__RECORD EXCERPTS__:
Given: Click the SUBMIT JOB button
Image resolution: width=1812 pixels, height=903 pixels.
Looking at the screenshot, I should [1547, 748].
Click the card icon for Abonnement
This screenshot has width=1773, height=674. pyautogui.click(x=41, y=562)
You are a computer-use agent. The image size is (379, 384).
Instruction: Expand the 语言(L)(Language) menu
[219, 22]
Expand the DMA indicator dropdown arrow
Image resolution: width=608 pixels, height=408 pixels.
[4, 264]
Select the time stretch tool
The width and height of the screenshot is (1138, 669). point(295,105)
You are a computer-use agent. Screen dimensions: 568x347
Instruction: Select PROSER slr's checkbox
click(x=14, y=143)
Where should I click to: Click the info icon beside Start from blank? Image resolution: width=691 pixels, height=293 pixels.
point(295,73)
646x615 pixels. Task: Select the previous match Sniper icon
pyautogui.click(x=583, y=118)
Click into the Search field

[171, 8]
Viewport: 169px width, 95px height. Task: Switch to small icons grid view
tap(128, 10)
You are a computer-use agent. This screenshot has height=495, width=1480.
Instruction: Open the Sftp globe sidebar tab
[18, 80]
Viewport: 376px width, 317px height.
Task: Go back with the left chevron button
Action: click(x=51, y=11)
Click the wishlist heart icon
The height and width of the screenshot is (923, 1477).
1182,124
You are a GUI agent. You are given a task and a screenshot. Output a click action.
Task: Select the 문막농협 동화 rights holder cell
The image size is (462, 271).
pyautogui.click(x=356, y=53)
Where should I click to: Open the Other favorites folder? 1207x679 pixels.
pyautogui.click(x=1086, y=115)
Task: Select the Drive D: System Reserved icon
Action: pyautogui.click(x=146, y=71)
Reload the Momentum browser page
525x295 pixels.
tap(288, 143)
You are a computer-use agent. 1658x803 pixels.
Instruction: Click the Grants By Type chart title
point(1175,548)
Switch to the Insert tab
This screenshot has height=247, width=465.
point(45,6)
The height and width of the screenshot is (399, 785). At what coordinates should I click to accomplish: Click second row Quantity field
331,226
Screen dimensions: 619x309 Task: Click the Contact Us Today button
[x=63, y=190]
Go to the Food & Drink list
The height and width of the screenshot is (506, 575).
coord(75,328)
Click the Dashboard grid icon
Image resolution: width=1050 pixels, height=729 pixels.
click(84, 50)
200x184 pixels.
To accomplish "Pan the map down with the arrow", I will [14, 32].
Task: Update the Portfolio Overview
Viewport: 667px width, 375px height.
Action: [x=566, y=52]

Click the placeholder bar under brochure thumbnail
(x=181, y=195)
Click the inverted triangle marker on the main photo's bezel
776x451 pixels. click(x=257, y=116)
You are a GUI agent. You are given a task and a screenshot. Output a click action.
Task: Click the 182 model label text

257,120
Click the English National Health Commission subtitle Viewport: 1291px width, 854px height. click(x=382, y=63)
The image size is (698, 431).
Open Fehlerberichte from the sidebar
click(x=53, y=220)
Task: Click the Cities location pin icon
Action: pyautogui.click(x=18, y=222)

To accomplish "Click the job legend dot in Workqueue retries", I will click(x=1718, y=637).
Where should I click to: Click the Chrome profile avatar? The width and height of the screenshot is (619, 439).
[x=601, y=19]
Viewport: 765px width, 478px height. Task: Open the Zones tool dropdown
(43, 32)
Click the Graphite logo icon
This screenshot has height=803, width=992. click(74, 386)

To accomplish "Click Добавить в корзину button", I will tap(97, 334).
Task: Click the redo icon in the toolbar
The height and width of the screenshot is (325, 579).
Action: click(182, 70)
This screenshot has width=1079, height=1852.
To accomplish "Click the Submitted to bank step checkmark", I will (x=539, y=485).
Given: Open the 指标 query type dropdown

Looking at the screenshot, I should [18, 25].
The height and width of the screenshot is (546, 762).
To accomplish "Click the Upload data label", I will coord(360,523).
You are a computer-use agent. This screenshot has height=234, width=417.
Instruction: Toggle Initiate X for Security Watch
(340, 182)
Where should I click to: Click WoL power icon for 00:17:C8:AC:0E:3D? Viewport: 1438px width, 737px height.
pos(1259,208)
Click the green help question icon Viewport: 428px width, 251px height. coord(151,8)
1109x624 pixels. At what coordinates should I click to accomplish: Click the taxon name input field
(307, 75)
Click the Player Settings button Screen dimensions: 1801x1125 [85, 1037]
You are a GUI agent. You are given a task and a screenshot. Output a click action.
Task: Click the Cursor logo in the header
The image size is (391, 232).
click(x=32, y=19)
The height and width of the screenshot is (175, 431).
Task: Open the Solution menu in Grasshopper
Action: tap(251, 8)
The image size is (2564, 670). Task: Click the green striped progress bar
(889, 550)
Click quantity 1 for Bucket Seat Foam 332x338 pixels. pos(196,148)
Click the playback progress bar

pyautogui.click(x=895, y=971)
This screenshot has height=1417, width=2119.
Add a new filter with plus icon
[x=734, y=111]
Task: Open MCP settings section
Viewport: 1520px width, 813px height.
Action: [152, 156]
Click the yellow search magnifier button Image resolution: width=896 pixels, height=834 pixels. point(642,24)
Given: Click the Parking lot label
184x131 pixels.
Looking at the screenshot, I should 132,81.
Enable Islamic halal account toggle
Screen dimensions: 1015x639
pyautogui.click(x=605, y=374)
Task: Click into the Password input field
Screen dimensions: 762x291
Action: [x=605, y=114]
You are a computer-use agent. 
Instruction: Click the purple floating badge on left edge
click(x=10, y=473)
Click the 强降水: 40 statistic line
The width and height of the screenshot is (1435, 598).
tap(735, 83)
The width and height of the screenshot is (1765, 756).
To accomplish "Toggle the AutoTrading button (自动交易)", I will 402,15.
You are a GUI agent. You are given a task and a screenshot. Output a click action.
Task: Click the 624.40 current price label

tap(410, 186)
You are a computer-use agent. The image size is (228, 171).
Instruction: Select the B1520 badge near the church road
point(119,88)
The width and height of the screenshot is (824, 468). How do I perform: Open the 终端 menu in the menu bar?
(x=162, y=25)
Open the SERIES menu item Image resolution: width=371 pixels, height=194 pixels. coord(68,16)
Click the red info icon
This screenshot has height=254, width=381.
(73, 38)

__SHORT EXERCISE__: Change "computer-use agent" to "desktop agent" everywhere in the rows above, leaving everything else as it is.

__SOLUTION__:
Given: Click the SUBMIT JOB button
Image resolution: width=1812 pixels, height=903 pixels.
Looking at the screenshot, I should [1547, 748].
Click the card icon for Abonnement
This screenshot has width=1773, height=674. pyautogui.click(x=41, y=562)
You are a desktop agent. The image size is (379, 384).
Instruction: Expand the 语言(L)(Language) menu
[219, 22]
Expand the DMA indicator dropdown arrow
Image resolution: width=608 pixels, height=408 pixels.
[4, 264]
Select the time stretch tool
The width and height of the screenshot is (1138, 669). point(295,105)
You are a desktop agent. Screen dimensions: 568x347
Instruction: Select PROSER slr's checkbox
click(x=14, y=143)
Where should I click to: Click the info icon beside Start from blank? Image resolution: width=691 pixels, height=293 pixels.
point(295,73)
646x615 pixels. Task: Select the previous match Sniper icon
pyautogui.click(x=583, y=118)
Click into the Search field

[171, 8]
Viewport: 169px width, 95px height. Task: Switch to small icons grid view
tap(128, 10)
You are a desktop agent. This screenshot has height=495, width=1480.
Instruction: Open the Sftp globe sidebar tab
[18, 80]
Viewport: 376px width, 317px height.
Task: Go back with the left chevron button
Action: click(x=51, y=11)
Click the wishlist heart icon
The height and width of the screenshot is (923, 1477).
1182,124
You are a GUI agent. You are given a task and a screenshot. Output a click action.
Task: Select the 문막농협 동화 rights holder cell
The image size is (462, 271).
pyautogui.click(x=356, y=53)
Where should I click to: Open the Other favorites folder? 1207x679 pixels.
pyautogui.click(x=1086, y=115)
Task: Select the Drive D: System Reserved icon
Action: pyautogui.click(x=146, y=71)
Reload the Momentum browser page
525x295 pixels.
tap(288, 143)
You are a desktop agent. 1658x803 pixels.
Instruction: Click the Grants By Type chart title
point(1175,548)
Switch to the Insert tab
This screenshot has height=247, width=465.
point(45,6)
The height and width of the screenshot is (399, 785). At what coordinates should I click to accomplish: Click second row Quantity field
331,226
Screen dimensions: 619x309 Task: Click the Contact Us Today button
[x=63, y=190]
Go to the Food & Drink list
The height and width of the screenshot is (506, 575).
coord(75,328)
Click the Dashboard grid icon
Image resolution: width=1050 pixels, height=729 pixels.
click(84, 50)
200x184 pixels.
To accomplish "Pan the map down with the arrow", I will [14, 32].
Task: Update the Portfolio Overview
Viewport: 667px width, 375px height.
Action: [x=566, y=52]

Click the placeholder bar under brochure thumbnail
(x=181, y=195)
Click the inverted triangle marker on the main photo's bezel
776x451 pixels. click(x=257, y=116)
You are a GUI agent. You are given a task and a screenshot. Output a click action.
Task: Click the 182 model label text

257,120
Click the English National Health Commission subtitle Viewport: 1291px width, 854px height. click(x=382, y=63)
The image size is (698, 431).
Open Fehlerberichte from the sidebar
click(x=53, y=220)
Task: Click the Cities location pin icon
Action: pyautogui.click(x=18, y=222)

To accomplish "Click the job legend dot in Workqueue retries", I will click(x=1718, y=637).
Where should I click to: Click the Chrome profile avatar? The width and height of the screenshot is (619, 439).
[x=601, y=19]
Viewport: 765px width, 478px height. Task: Open the Zones tool dropdown
(43, 32)
Click the Graphite logo icon
This screenshot has height=803, width=992. click(74, 386)

To accomplish "Click Добавить в корзину button", I will tap(97, 334).
Task: Click the redo icon in the toolbar
The height and width of the screenshot is (325, 579).
Action: click(182, 70)
This screenshot has width=1079, height=1852.
To accomplish "Click the Submitted to bank step checkmark", I will (x=539, y=485).
Given: Open the 指标 query type dropdown

Looking at the screenshot, I should [18, 25].
The height and width of the screenshot is (546, 762).
To accomplish "Click the Upload data label", I will coord(360,523).
You are a desktop agent. This screenshot has height=234, width=417.
Instruction: Toggle Initiate X for Security Watch
(340, 182)
Where should I click to: Click WoL power icon for 00:17:C8:AC:0E:3D? Viewport: 1438px width, 737px height.
pos(1259,208)
Click the green help question icon Viewport: 428px width, 251px height. coord(151,8)
1109x624 pixels. At what coordinates should I click to accomplish: Click the taxon name input field
(307, 75)
Click the Player Settings button Screen dimensions: 1801x1125 [85, 1037]
You are a GUI agent. You are given a task and a screenshot. Output a click action.
Task: Click the Cursor logo in the header
The image size is (391, 232).
click(x=32, y=19)
The height and width of the screenshot is (175, 431).
Task: Open the Solution menu in Grasshopper
Action: tap(251, 8)
The image size is (2564, 670). Task: Click the green striped progress bar
(889, 550)
Click quantity 1 for Bucket Seat Foam 332x338 pixels. pos(196,148)
Click the playback progress bar

pyautogui.click(x=895, y=971)
This screenshot has height=1417, width=2119.
Add a new filter with plus icon
[x=734, y=111]
Task: Open MCP settings section
Viewport: 1520px width, 813px height.
Action: [152, 156]
Click the yellow search magnifier button Image resolution: width=896 pixels, height=834 pixels. point(642,24)
Given: Click the Parking lot label
184x131 pixels.
Looking at the screenshot, I should 132,81.
Enable Islamic halal account toggle
Screen dimensions: 1015x639
pyautogui.click(x=605, y=374)
Task: Click into the Password input field
Screen dimensions: 762x291
Action: [x=605, y=114]
You are a desktop agent. 
Instruction: Click the purple floating badge on left edge
click(x=10, y=473)
Click the 强降水: 40 statistic line
The width and height of the screenshot is (1435, 598).
tap(735, 83)
The width and height of the screenshot is (1765, 756).
To accomplish "Toggle the AutoTrading button (自动交易)", I will 402,15.
You are a GUI agent. You are given a task and a screenshot. Output a click action.
Task: Click the 624.40 current price label

tap(410, 186)
You are a desktop agent. The image size is (228, 171).
Instruction: Select the B1520 badge near the church road
point(119,88)
The width and height of the screenshot is (824, 468). How do I perform: Open the 终端 menu in the menu bar?
(x=162, y=25)
Open the SERIES menu item Image resolution: width=371 pixels, height=194 pixels. coord(68,16)
Click the red info icon
This screenshot has height=254, width=381.
(73, 38)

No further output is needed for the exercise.